The technopolitics of digital futures: putting utopias into context
“In the visions outlined, technology is assigned a prominent role as it promises control over space and matter. Through technology, society conceives itself as the creator of its own future.”
Dickel and Schrape talk about positioning technology as an open object, and goes on to explain that the idea of the open object refers to network-like technological devices designed for never ending connectivity, extension, and modification. The openness of such objects is expedited by the separation of hardware and software, like smartphones for example. In the course of digitisation, we as a society are being inundated with open technical objects and their (more or less well-functioning) interfaces. “The heart of media utopias is the conception of new interfaces between technology and society—as based on current and foreseeable processes of technological mechanisation.”
They raise the notion that the media utopias surrounding the Web 2.0 and 3D printing hold out the prospect of a technologically mediated decentralisation and democratisation of social relationships and an emancipation of previously passive media users and consumers.
“The apparent “neutrality” of technology supports the conformability of technocentric visions to already existing social narratives and role models. Thus, the utopias outlined here are able to tap into hopes for (political) democratisation, (individual) emancipation, (economic) decentralisation, and (environmental) transformation.”
They finish their entry in the book by talking about the discord that arses by everyone becoming both producer and consumer. Amateurs are raised to the level of professional.

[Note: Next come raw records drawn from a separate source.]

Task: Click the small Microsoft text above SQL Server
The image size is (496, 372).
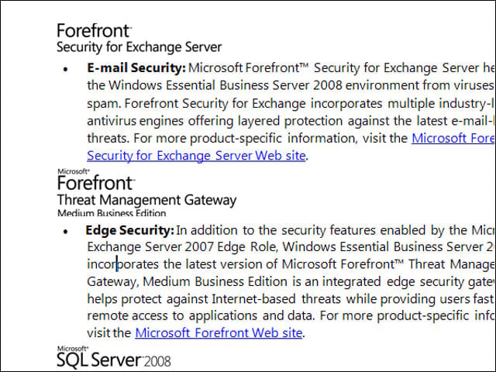Action: (73, 348)
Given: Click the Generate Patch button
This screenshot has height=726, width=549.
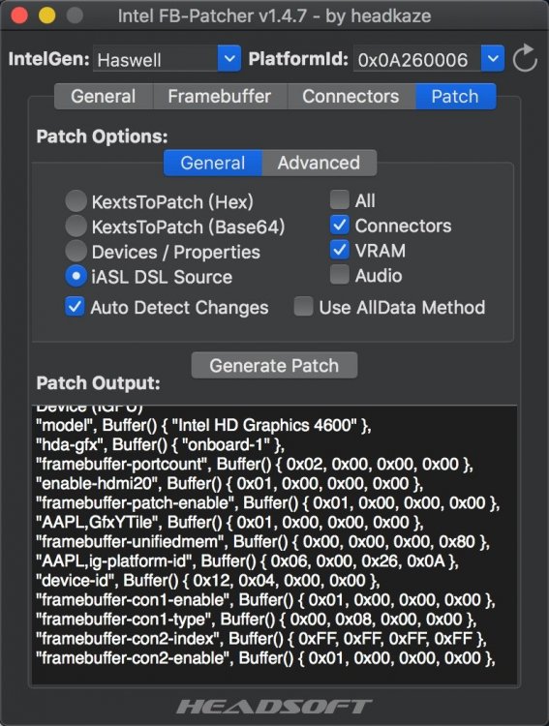Looking at the screenshot, I should point(274,365).
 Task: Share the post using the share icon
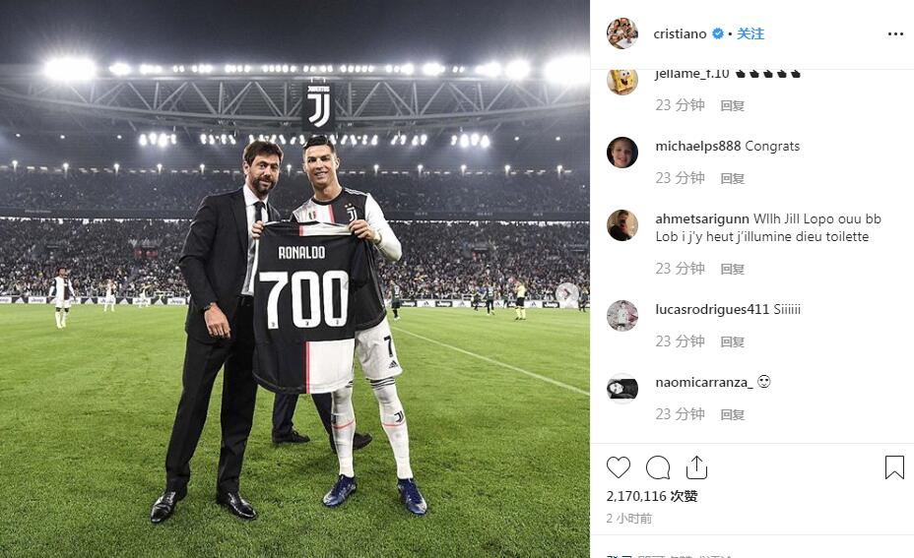(696, 467)
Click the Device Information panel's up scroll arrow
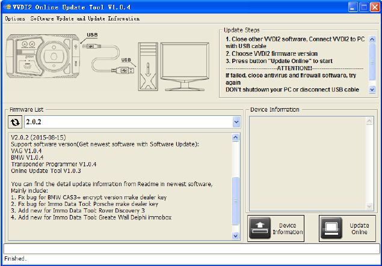This screenshot has width=382, height=266. tap(371, 121)
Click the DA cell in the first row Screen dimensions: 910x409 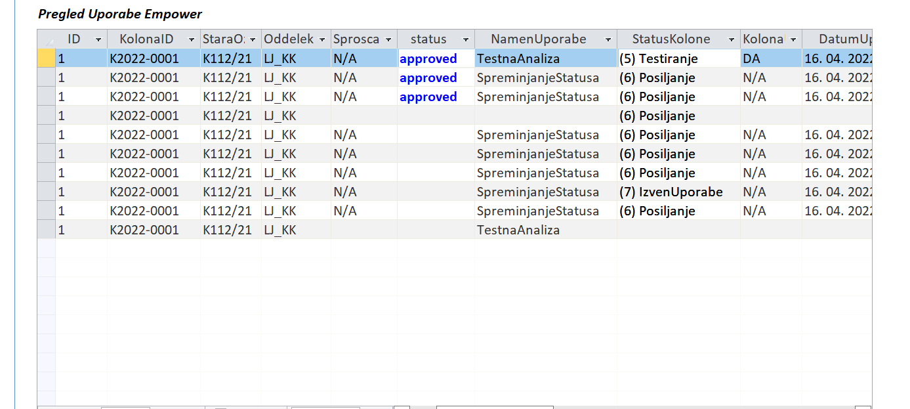(752, 58)
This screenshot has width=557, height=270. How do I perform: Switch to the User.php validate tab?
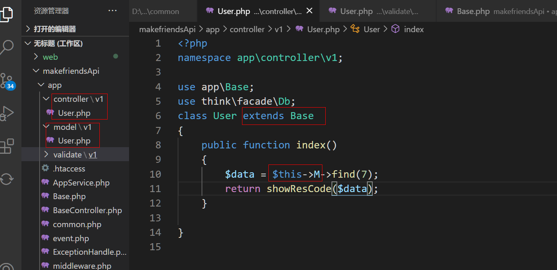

“In order to go beyond the analytic capacities of genuine utopian discourses, however, an understanding of long-term social transformation processes and a socio-structural contextualisation becomes indispensable. The omnipresent prosumers in media utopias, for instance, can be described as holders of “secondary performance roles”, selectively rendering contributions and services that were previously reserved to specific professions or members of professional organisations. Active media users (e.g., bloggers, makers) clearly differ from passive consumers; at the same time, they can be differentiated from professionals in primary performance roles (e.g., journalists, industrial manufacturers), as their voluntary efforts are not tied to an organisational setting and they usually are motivated by short-term incentives or personal interests.”
The entire piece takes an interesting look at how the introduction of widespread internet use allowed users to create their own content, whether it be blogs, music, films, etc. The consumers turn into producers, and the addition of 3D printing allows us to bring that into a more physical world. The ability to create tangible objects with our own machines is an amazing innovation, and could lead to the next industrial revolution.
Dickel and Shrape have delved into thought provoking ideas, saying that the present roles of consumer and producer are in place purely through our own societal structures, and that the merging of the two will help us all shape our own futures.